Um motorista que
atropela e mata alguém enquanto dirige falando ao celular pratica homicídio
doloso, ou seja, com intenção. Essa, ao menos, foi a interpretação do Tribunal
Federal Regional (TRF) da 1.ª Região ao julgar recurso de um condutor condenado
em primeira instância no Pará. Ao recorrer, ele tentava reverter decisão do
juiz da 4.ª Vara Criminal da Seção Judiciária do Estado, buscando classificar o
crime como culposo, quando não há intenção de matar, com penas mais brandas.
Mas, para o
juiz-relator Fernando Tourinho Neto, do TRF, quem guia falando ao telefone
"demonstra o risco assumido de produzir o resultado" da morte da
vítima.
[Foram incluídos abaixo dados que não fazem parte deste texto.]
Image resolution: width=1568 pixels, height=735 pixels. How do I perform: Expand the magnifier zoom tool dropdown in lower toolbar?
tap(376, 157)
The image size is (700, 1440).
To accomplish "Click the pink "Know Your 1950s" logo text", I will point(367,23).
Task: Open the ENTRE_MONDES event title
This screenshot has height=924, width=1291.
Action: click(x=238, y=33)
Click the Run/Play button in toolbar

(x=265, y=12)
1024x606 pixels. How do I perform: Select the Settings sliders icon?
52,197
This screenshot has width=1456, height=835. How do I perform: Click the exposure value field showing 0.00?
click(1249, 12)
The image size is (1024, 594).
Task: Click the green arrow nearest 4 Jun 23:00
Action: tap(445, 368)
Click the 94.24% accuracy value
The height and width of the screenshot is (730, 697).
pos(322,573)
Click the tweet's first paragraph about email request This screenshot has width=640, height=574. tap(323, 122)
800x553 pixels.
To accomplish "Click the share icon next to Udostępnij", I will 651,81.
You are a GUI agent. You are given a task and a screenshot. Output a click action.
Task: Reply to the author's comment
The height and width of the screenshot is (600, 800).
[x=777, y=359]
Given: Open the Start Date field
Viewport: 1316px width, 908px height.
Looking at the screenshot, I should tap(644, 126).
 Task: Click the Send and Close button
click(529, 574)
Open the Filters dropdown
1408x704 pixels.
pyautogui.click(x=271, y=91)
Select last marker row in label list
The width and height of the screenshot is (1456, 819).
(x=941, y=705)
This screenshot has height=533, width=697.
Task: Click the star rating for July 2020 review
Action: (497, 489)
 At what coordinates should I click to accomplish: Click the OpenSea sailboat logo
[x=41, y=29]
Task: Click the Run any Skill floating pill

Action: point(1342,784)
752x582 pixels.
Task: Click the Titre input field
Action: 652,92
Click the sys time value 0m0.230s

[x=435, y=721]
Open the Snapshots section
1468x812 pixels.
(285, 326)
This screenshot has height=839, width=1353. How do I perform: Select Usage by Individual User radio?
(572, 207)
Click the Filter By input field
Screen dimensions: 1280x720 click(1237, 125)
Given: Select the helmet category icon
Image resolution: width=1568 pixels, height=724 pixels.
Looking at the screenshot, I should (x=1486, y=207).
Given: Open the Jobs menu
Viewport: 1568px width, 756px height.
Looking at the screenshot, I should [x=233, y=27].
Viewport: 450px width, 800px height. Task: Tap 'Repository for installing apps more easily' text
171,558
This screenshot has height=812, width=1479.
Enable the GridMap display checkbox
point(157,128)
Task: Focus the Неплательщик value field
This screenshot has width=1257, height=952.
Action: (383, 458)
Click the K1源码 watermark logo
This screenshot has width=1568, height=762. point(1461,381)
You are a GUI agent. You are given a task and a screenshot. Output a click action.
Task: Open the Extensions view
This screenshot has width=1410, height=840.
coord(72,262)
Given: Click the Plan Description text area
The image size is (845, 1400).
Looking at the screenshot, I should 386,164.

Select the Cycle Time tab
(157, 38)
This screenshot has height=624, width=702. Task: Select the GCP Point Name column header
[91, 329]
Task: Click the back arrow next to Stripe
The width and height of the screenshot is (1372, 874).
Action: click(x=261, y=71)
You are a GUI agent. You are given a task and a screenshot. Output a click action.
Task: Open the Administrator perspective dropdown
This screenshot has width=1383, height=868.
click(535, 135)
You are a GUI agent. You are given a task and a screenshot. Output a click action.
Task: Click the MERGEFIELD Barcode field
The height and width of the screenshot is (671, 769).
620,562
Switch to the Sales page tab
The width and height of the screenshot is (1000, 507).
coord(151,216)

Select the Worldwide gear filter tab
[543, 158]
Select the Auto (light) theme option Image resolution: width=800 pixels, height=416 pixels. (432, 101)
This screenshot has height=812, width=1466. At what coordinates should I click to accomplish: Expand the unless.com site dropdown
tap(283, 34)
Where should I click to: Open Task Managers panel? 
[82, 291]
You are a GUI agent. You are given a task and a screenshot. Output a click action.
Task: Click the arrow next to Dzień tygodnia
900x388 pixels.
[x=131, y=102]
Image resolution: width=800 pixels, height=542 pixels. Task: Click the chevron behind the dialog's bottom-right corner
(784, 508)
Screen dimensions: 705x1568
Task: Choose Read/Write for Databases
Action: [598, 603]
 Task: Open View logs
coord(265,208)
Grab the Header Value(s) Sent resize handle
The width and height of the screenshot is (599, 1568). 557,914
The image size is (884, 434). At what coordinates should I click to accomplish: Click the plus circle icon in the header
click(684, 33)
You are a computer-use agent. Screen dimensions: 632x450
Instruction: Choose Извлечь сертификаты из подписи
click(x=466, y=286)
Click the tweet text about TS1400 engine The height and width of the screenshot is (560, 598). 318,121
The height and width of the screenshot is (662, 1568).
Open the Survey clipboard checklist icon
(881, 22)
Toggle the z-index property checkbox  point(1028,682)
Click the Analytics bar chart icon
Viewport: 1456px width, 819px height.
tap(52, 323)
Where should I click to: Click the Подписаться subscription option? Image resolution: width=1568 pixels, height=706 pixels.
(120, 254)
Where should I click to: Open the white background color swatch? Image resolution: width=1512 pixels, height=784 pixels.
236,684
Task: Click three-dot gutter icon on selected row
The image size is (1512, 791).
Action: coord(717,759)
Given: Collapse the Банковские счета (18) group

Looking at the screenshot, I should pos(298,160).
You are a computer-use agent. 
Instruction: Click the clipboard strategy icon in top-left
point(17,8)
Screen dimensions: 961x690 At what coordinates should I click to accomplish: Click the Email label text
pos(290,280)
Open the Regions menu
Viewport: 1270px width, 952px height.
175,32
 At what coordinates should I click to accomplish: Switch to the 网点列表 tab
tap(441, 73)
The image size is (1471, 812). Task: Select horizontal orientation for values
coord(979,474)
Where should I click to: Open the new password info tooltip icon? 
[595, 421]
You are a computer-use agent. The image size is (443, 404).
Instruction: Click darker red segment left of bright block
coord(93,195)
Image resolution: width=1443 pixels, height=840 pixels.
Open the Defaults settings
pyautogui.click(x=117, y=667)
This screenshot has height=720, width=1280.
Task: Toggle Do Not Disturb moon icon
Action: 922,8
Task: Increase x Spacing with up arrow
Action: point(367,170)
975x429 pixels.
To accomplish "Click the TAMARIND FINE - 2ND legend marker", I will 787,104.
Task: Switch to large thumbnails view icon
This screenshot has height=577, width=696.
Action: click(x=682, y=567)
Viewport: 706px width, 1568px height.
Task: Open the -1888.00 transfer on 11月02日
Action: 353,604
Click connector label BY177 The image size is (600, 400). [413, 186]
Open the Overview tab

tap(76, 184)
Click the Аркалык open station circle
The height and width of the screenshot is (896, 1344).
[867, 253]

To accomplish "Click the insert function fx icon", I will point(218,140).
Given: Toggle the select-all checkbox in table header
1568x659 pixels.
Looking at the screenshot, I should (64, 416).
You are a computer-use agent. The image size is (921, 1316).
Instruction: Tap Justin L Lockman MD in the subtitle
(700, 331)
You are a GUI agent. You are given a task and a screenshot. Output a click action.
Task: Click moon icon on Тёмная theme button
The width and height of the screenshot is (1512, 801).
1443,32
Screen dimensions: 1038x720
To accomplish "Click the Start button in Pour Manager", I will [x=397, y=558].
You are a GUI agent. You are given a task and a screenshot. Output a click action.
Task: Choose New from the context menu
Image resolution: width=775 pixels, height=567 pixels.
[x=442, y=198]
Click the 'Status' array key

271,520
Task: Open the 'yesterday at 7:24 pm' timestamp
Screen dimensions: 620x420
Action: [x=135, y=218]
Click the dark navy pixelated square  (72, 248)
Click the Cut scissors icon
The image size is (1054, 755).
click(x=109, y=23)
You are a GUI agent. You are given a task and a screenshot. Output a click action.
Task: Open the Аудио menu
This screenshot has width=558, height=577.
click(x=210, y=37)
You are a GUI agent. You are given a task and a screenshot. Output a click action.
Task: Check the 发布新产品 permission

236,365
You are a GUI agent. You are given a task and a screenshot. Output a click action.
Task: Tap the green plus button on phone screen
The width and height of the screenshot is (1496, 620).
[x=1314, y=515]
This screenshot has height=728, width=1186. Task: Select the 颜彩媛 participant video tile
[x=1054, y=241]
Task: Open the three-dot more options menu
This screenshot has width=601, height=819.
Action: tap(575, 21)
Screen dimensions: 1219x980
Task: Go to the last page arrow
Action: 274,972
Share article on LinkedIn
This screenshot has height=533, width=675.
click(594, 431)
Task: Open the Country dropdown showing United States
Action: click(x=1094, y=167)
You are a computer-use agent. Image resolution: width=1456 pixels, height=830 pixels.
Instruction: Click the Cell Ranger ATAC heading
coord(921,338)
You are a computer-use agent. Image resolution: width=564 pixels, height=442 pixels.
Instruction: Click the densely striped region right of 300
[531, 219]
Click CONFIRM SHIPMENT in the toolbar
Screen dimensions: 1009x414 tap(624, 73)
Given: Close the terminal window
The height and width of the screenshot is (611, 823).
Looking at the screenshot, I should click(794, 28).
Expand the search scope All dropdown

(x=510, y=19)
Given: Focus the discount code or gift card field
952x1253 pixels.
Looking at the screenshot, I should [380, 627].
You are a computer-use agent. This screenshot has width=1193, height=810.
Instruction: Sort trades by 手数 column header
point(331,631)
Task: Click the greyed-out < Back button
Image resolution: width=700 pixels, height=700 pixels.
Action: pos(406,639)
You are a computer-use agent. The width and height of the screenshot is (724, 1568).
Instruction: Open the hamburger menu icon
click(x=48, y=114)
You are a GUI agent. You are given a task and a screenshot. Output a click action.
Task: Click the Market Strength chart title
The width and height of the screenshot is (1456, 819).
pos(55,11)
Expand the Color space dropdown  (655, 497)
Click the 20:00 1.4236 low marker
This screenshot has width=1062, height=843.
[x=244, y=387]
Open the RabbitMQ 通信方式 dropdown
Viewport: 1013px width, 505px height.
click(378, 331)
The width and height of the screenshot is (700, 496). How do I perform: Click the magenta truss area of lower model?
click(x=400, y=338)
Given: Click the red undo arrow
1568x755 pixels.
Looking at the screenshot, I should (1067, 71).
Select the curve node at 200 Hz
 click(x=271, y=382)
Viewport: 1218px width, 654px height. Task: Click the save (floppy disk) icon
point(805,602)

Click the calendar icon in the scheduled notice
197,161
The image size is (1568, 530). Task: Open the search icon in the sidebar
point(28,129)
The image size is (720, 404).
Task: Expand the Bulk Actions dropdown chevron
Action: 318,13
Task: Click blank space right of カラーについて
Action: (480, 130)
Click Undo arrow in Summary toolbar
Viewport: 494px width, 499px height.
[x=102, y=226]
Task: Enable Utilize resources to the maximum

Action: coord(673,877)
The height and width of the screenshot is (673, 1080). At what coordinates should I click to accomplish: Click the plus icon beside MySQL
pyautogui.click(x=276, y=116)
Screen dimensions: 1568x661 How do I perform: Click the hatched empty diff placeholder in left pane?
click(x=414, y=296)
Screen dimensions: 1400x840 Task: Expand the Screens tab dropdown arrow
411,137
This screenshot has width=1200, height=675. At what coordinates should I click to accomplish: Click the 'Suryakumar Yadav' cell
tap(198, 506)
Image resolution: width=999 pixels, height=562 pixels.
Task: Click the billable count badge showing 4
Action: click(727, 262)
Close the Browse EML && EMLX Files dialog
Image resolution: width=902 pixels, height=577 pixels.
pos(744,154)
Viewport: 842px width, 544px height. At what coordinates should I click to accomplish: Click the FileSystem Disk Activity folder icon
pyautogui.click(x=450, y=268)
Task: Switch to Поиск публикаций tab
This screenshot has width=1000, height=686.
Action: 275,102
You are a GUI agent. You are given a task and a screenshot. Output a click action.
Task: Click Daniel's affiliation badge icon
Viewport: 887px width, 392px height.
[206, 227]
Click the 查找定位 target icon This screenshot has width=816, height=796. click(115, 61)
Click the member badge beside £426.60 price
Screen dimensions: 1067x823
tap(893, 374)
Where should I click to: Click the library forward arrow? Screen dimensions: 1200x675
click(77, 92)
Segundo argumentou em seu parecer, em ocorrências de trânsito há
"situações em que o dolo, ao menos eventual, se apresenta". Todos os
desembargadores da 3.ª Turma do TRF seguiram seu voto, proferido em outubro. Agora , o
processo deve seguir para apreciação do Superior Tribunal de Justiça (STJ).
O caso ocorreu em
uma noite de outubro de 2006 em uma estrada da cidade paraense de Ananindeua. O
Corsa dirigido pelo administrador Márcio Scaff atingiu e matou a policial
rodoviária federal Vanessa Siffert, que estava em serviço perto de um posto da
Polícia Rodoviária Federal.
De acordo com o
processo, Scaff alegou que obedecia ao limite de velocidade do trecho - 60 km/h . Além disso,
argumentou que "houve falha na sinalização da via, bem como negligência da
policial", que não usava um colete sinalizador.
No veículo, foi
encontrada uma porção de maconha. Apesar disso, o condutor se recusou a fazer
exame toxicológico após o atropelamento, o que também poderia atestar se ele
estava embriagado, o que ele nega.
Jurisprudência.
Maurício Januzzi, presidente da seccional paulista da Comissão de Trânsito da
Ordem dos Advogados do Brasil (OAB), explica que atualmente a jurisprudência
brasileira entende esse tipo de crime como homicídio culposo. "Se o STJ
mantiver essa decisão (do TRF), aí eu entenderei que será um avanço para o
País."
O processo revela
que Scaff admitiu estar falando ao telefone celular e teria se distraído por
causa disso. Contudo, o réu afirmou ter tentado desviar e evitar o
atropelamento. "Se vinha falando ao telefone, distraído como disse, como
poderia tentar desviar ou frear?", questionou Tourinho Neto em seu voto.
A pena para
homicídio culposo de trânsito é de 2
a 4 anos de prisão e para o doloso, de 6 a 20 anos.
Desvio de
atenção. Para Dirceu Rodrigues Alves Junior, chefe do Departamento de Medicina
de Tráfego Ocupacional da Associação Brasileira de Medicina de Tráfego
(Abramet), dirigir falando ao celular já deveria constituir uma penalidade mais
severa do que é hoje: infração de trânsito média, que rende R$ 85,13 e quatro
pontos na Carteira Nacional de Habilitação (CNH).
"Existem
três funções importantes para conduzir o veículo: a cognitiva, a motora e a
sensorial. Quando você tem o comprometimento de uma delas está impedido de
dirigir. E o celular faz isso."
Ele explica que
nem mesmo na função viva-voz ou com fones de ouvido o aparelho deve ser
utilizado por motoristas, pois ainda assim distrai o condutor, que acaba prestando
mais atenção à conversa.
Quando se está na
direção e o telefone toca, não deve ser atendido. É a dica do professor de
Engenharia de Tráfego Creso de Franco Peixoto, da Fundação Educacional
Inaciana. "Ligue depois. O número fica gravado."